Ward’s: Currency swings can have a dramatic impact on sales volumes and profits for importers. What is the game plan for minimizing the effects of euro-dollar swings? As you look out to 2018, what percentage of your sales would you like to be accounted for by North American-built vehicles?

Browning: A major part of our growth plan takes into account the need to build more products locally. In fact, 80% of the parts for the New Midsize Sedan built in Chattanooga, TN, will be from North American suppliers.

We expect the New Midsize Sedan to account for a significant portion of our U.S. sales.

Ward’s: What are the key signs to look for that the NMS and Chattanooga plant are succeeding in their missions?

Browning: The U.S. market is a top global priority for Volkswagen and the Chattanooga-built NMS will help us get there.

We will measure our success of the plant and the car through three core values: 1) Quality and value for the customer; 2) Style and performance of the vehicle; and 3) Clear commitment and responsibility to the employees and communities where we operate.

Ward’s: What lessons learned from your time at Jaguar can you apply to VW in America?

Browning: All of my experience in the auto industry has helped prepare me for my new role at Volkswagen.

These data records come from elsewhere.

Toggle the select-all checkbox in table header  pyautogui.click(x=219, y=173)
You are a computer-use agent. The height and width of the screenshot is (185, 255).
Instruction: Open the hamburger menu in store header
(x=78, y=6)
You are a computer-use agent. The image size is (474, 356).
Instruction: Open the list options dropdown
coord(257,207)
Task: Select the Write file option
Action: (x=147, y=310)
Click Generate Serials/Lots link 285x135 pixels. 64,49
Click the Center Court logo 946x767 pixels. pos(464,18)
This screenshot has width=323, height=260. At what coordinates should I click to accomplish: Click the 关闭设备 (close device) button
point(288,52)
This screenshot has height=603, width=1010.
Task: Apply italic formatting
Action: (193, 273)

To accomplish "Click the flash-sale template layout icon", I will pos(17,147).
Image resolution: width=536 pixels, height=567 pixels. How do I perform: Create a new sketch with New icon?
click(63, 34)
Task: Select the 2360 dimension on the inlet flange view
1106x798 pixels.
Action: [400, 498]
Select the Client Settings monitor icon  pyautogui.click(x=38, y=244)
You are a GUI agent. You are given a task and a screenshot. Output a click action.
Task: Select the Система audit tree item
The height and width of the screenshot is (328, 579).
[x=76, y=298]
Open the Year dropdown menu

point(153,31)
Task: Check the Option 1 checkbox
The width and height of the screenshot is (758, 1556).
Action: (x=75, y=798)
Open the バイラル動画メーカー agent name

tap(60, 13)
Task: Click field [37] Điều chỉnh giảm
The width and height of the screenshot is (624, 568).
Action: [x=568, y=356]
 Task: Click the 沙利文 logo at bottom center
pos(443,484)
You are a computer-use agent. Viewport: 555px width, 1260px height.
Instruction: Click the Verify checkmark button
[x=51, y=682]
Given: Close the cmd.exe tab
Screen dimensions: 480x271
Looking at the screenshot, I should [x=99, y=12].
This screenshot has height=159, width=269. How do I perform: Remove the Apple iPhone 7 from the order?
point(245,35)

Working at other companies, including two big U.S. auto makers, has given me a chance to learn how they operate, to see what they are doing right and what they could do better. Of course, it also deepened my understanding of the U.S. market and American ways.

I’m pleased to be back in the U.S. I have lived in the States twice before, and I earned my MBA at Duke University.

I love the American spirit and American values, which are very much in line with Volkswagen values. Americans set high goals and work hard to achieve them. They are confident people. We have that same spirit at Volkswagen.

Ward’s: If you couldn't work in the auto industry, what would you be doing?

Browning: I can’t imagine doing anything other than working in the automotive industry. That’s why I’ve stuck with it my entire career.

I love being around cars and all the challenges that come with operating in a global environment. That said, I would enjoy putting a few more miles on my bicycle. I’m told Washington D.C. is a great place to ride, so I look forward to exploring the many beautiful streets and trails throughout the city.

Ward’s: What’s the most interesting/challenging part of your job?

Browning: The challenge for me and the team here in the U.S. is to connect this spirit of our company ever more closely with this same spirit among American consumers.

Our task is not only about building emotional connections with customers, it also is about developing and communicating the tangible realities of the VW Group’s commitment to the U.S:

From our impressive new $1 billion plant in Chattanooga, where we have already hired more than 1,000 people to our Electronics Research Laboratory in Palo Alto (CA), where our scientists, engineers and designers are leading the charge to develop intelligent driver assistance systems and electro-mobility technology.

And most importantly…to our products that have been developed explicitly to address U.S. customer requirements.